• STUDY TEXT:
◇ ◇ ◇ ◇

Incidentally, you also tear your muscle every time you weight-lift.

2007-03-26 07:14:37
6.   Shaun P
5 Hold on - did you read what Pete A. actually wrote?

'"I don't feel anything," said Wang, who has a slight tear in his right hamstring. "Yesterday I felt it when I walked. Today, nothing."'

http://tinyurl.com/2vg3np

I see nothing misleading there. Wang has a Grade 1 tear in his hamstring. Call it whatever you want, but its a tear. Cano also had a tear, not sure of the Grade, but just because he took 2 months to return means nothing. Everyone heals at a different rate.

2007-03-26 07:37:39
7.   tommyl
6 The grade is key. A Grade 1 is a minimal tear, what most of us would call a pulled muscle. Its the sort of thing that playing in your weekend softball game you'd probably play through with some pain, but for an MLB pitcher you tend to shut them down this early on to avoid screwing up their mechanics. Clemens for example, pitched in the postseason with basically a grade 1 tear.

The list goes all the way up to a Grade 3, which is a complete tear, i.e. the muscle, ligament or tendon is in two separate pieces. That usually requires some form of surgery and a long time to heal. A Grade 2 is somewhere in between and usually requires 3-4 weeks to heal. If memory serves correctly, Cano had a grade 2, which means it'll heal on its own, but take awhile. Remember, these numbers are for a player to resume activities, so a pitcher would still need some bullpen sessions, rehab starts, etc. That's why it took Cano 2 months or so to come back.

◇ ◇ ◇ ◇

• EXTRACTED INFORMATION:

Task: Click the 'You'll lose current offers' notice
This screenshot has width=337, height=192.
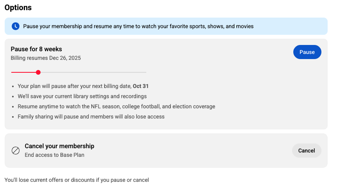Action: click(76, 180)
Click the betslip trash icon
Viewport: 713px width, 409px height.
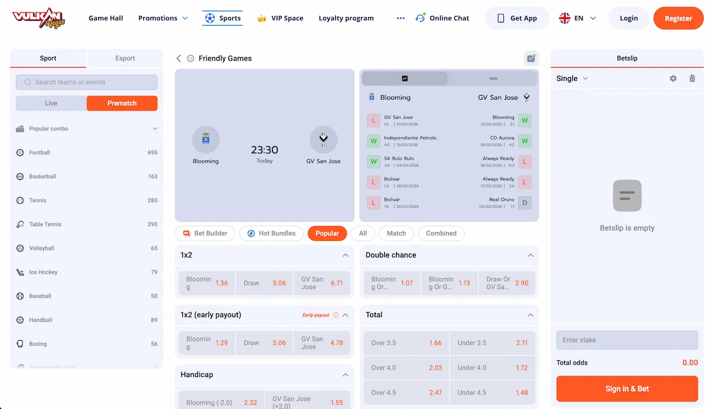point(692,78)
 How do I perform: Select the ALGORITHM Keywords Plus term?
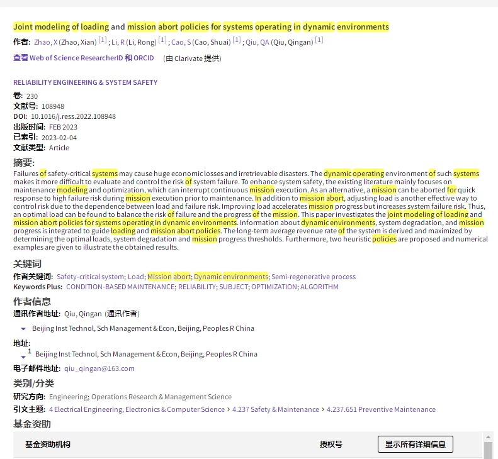[x=319, y=287]
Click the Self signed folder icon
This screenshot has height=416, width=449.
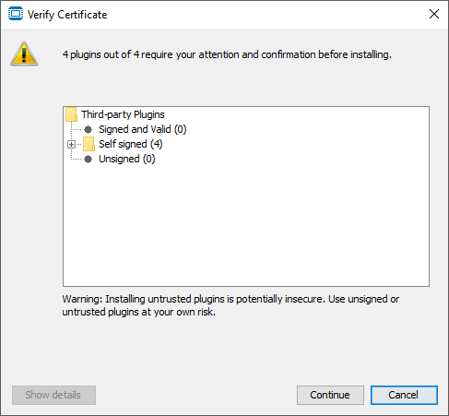(89, 144)
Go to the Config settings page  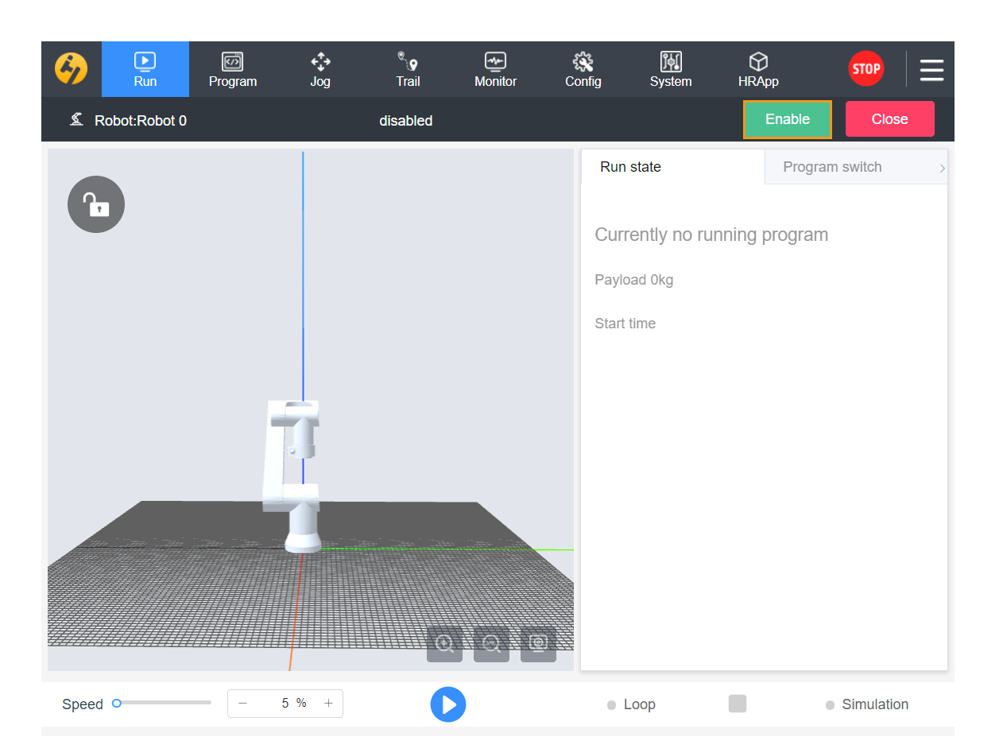583,69
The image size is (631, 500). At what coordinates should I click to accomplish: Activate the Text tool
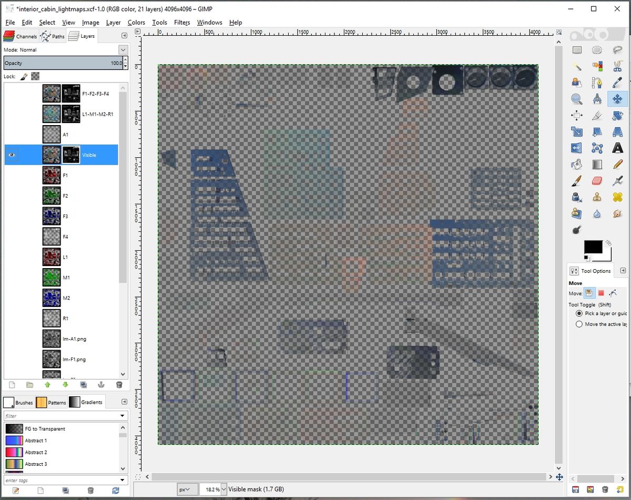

◇ ◇ ◇ ◇

• QUESTIONS:
[1] List every grade of tear described in the comments on muscle tears, and give what each one means.
[2] Answer these questions from the comments on muscle tears:
(a) In which muscle does Wang have a slight tear?
(b) Which pitcher pitched in the postseason with basically a grade 1 tear?
(c) How long did it take Cano to come back?

• RESULTS FOR EACH TASK:
[1]
Grade 1: a minimal tear, what most people would call a pulled muscle.
Grade 2: somewhere in between; it usually takes 3-4 weeks to heal.
Grade 3: a complete tear, with the muscle, ligament or tendon in two separate pieces; it usually requires some form of surgery and a long time to heal.

[2]
(a) His right hamstring.
(b) Clemens.
(c) 2 months or so.